## WORK INSTRUCTION
Please copy every line with the string "button" from the entries below.

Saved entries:
■ ■ ■

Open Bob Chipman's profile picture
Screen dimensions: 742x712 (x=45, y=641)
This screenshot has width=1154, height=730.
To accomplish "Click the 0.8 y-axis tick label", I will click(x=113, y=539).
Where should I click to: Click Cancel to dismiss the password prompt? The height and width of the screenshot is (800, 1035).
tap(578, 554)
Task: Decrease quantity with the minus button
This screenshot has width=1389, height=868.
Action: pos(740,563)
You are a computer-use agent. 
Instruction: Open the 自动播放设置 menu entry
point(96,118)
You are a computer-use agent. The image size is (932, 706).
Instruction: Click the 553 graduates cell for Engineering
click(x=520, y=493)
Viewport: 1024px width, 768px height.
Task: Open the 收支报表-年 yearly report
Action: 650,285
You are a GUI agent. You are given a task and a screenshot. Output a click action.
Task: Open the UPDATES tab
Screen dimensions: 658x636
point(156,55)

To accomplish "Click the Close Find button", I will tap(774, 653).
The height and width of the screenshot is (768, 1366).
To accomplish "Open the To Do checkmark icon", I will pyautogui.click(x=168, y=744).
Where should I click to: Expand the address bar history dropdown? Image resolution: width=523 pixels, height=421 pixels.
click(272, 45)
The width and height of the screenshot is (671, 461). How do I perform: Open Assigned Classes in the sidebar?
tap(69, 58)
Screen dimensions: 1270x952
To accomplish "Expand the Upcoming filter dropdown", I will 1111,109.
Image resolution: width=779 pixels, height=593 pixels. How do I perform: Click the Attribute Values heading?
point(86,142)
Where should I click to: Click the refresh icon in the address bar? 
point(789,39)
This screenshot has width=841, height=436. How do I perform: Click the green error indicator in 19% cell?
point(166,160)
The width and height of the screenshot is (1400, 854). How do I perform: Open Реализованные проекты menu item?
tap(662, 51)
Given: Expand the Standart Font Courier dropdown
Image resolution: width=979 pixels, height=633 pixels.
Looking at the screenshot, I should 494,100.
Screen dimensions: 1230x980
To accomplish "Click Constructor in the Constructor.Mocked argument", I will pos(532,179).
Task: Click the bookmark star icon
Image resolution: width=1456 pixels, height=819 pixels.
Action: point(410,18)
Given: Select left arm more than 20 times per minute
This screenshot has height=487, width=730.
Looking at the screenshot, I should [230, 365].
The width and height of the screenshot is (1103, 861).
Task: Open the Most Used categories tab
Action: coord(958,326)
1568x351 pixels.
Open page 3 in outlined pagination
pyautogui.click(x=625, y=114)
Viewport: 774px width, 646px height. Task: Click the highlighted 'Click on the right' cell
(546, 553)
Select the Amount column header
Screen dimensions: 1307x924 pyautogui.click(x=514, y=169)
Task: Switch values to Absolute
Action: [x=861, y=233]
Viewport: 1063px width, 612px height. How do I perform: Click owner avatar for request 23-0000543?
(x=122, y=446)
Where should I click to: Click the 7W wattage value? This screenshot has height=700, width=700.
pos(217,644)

■ ■ ■

## COMPLETED TASK
Task: Decrease quantity with the minus button
To accomplish "Click the Close Find button", I will tap(774, 653).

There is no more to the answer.